TASK REQUIREMENTS - Can the data below be echoed back word for word?
Start of EXERCISE DATA
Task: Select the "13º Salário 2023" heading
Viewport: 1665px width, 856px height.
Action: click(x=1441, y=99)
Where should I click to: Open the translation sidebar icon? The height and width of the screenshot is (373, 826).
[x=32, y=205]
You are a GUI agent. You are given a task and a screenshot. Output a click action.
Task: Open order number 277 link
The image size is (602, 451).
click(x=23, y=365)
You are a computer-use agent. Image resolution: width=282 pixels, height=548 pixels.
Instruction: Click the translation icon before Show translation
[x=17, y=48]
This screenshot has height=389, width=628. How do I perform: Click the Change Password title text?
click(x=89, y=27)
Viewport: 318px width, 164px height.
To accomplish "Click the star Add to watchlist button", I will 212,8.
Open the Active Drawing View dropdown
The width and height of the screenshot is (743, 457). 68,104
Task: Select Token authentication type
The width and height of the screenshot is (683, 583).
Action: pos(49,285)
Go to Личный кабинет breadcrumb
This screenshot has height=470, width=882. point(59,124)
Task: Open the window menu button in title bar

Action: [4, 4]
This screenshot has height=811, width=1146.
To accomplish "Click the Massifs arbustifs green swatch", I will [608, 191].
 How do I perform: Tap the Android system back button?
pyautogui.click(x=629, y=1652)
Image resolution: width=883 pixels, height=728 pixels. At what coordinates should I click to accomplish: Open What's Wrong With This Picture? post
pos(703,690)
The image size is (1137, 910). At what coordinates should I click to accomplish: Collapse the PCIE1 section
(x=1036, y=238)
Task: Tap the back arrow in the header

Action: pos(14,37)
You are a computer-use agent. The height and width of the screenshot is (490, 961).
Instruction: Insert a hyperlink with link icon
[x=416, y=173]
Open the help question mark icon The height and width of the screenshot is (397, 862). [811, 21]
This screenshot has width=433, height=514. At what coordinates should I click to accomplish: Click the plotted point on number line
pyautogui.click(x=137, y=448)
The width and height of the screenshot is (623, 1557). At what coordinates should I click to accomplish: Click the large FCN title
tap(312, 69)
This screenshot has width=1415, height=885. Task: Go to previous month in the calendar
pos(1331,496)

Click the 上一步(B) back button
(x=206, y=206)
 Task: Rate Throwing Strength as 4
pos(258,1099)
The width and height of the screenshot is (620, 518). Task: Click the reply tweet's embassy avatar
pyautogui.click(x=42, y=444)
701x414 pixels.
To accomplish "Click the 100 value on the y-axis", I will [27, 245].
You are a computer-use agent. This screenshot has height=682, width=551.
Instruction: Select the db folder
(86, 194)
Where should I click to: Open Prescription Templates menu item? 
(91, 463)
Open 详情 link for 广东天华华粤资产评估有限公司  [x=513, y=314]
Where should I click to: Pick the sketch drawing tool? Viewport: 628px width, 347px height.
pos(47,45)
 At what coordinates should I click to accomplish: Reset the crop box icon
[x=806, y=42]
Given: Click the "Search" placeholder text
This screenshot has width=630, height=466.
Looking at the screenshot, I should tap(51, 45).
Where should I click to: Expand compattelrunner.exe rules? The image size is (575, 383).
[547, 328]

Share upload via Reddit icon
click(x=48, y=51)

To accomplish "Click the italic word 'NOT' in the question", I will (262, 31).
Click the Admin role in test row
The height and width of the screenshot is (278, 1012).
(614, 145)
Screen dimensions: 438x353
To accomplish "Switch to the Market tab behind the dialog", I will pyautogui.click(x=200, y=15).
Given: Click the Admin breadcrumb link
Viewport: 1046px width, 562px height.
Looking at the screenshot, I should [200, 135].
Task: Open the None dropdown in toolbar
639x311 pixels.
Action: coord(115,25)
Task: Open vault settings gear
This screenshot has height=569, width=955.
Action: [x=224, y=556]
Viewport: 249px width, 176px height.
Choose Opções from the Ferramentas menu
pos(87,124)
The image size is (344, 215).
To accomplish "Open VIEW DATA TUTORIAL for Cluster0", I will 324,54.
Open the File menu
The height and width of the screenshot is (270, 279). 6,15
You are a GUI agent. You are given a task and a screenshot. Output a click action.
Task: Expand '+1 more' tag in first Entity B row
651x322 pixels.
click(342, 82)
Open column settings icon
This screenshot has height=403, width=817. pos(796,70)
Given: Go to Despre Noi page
End of EXERCISE DATA
REPLY TO THE TASK -
Task: Select the "13º Salário 2023" heading
Viewport: 1665px width, 856px height.
Action: click(x=1441, y=99)
Where should I click to: Open the translation sidebar icon? The height and width of the screenshot is (373, 826).
[x=32, y=205]
You are a GUI agent. You are given a task and a screenshot. Output a click action.
Task: Open order number 277 link
The image size is (602, 451).
click(x=23, y=365)
You are a computer-use agent. Image resolution: width=282 pixels, height=548 pixels.
Instruction: Click the translation icon before Show translation
[x=17, y=48]
This screenshot has height=389, width=628. How do I perform: Click the Change Password title text?
click(x=89, y=27)
Viewport: 318px width, 164px height.
To accomplish "Click the star Add to watchlist button", I will 212,8.
Open the Active Drawing View dropdown
The width and height of the screenshot is (743, 457). 68,104
Task: Select Token authentication type
The width and height of the screenshot is (683, 583).
Action: pos(49,285)
Go to Личный кабинет breadcrumb
This screenshot has height=470, width=882. point(59,124)
Task: Open the window menu button in title bar

Action: [4, 4]
This screenshot has height=811, width=1146.
To accomplish "Click the Massifs arbustifs green swatch", I will [608, 191].
 How do I perform: Tap the Android system back button?
pyautogui.click(x=629, y=1652)
Image resolution: width=883 pixels, height=728 pixels. At what coordinates should I click to accomplish: Open What's Wrong With This Picture? post
pos(703,690)
The image size is (1137, 910). At what coordinates should I click to accomplish: Collapse the PCIE1 section
(x=1036, y=238)
Task: Tap the back arrow in the header

Action: pos(14,37)
You are a computer-use agent. The height and width of the screenshot is (490, 961).
Instruction: Insert a hyperlink with link icon
[x=416, y=173]
Open the help question mark icon The height and width of the screenshot is (397, 862). [811, 21]
This screenshot has width=433, height=514. At what coordinates should I click to accomplish: Click the plotted point on number line
pyautogui.click(x=137, y=448)
The width and height of the screenshot is (623, 1557). At what coordinates should I click to accomplish: Click the large FCN title
tap(312, 69)
This screenshot has width=1415, height=885. Task: Go to previous month in the calendar
pos(1331,496)

Click the 上一步(B) back button
(x=206, y=206)
 Task: Rate Throwing Strength as 4
pos(258,1099)
The width and height of the screenshot is (620, 518). Task: Click the reply tweet's embassy avatar
pyautogui.click(x=42, y=444)
701x414 pixels.
To accomplish "Click the 100 value on the y-axis", I will [27, 245].
You are a computer-use agent. This screenshot has height=682, width=551.
Instruction: Select the db folder
(86, 194)
Where should I click to: Open Prescription Templates menu item? 
(91, 463)
Open 详情 link for 广东天华华粤资产评估有限公司  [x=513, y=314]
Where should I click to: Pick the sketch drawing tool? Viewport: 628px width, 347px height.
pos(47,45)
 At what coordinates should I click to accomplish: Reset the crop box icon
[x=806, y=42]
Given: Click the "Search" placeholder text
This screenshot has width=630, height=466.
Looking at the screenshot, I should tap(51, 45).
Where should I click to: Expand compattelrunner.exe rules? The image size is (575, 383).
[547, 328]

Share upload via Reddit icon
click(x=48, y=51)

To accomplish "Click the italic word 'NOT' in the question", I will (262, 31).
Click the Admin role in test row
The height and width of the screenshot is (278, 1012).
(614, 145)
Screen dimensions: 438x353
To accomplish "Switch to the Market tab behind the dialog", I will pyautogui.click(x=200, y=15).
Given: Click the Admin breadcrumb link
Viewport: 1046px width, 562px height.
Looking at the screenshot, I should [200, 135].
Task: Open the None dropdown in toolbar
639x311 pixels.
Action: coord(115,25)
Task: Open vault settings gear
This screenshot has height=569, width=955.
Action: [x=224, y=556]
Viewport: 249px width, 176px height.
Choose Opções from the Ferramentas menu
pos(87,124)
The image size is (344, 215).
To accomplish "Open VIEW DATA TUTORIAL for Cluster0", I will 324,54.
Open the File menu
The height and width of the screenshot is (270, 279). 6,15
You are a GUI agent. You are given a task and a screenshot. Output a click action.
Task: Expand '+1 more' tag in first Entity B row
651x322 pixels.
click(342, 82)
Open column settings icon
This screenshot has height=403, width=817. pos(796,70)
Given: Go to Despre Noi page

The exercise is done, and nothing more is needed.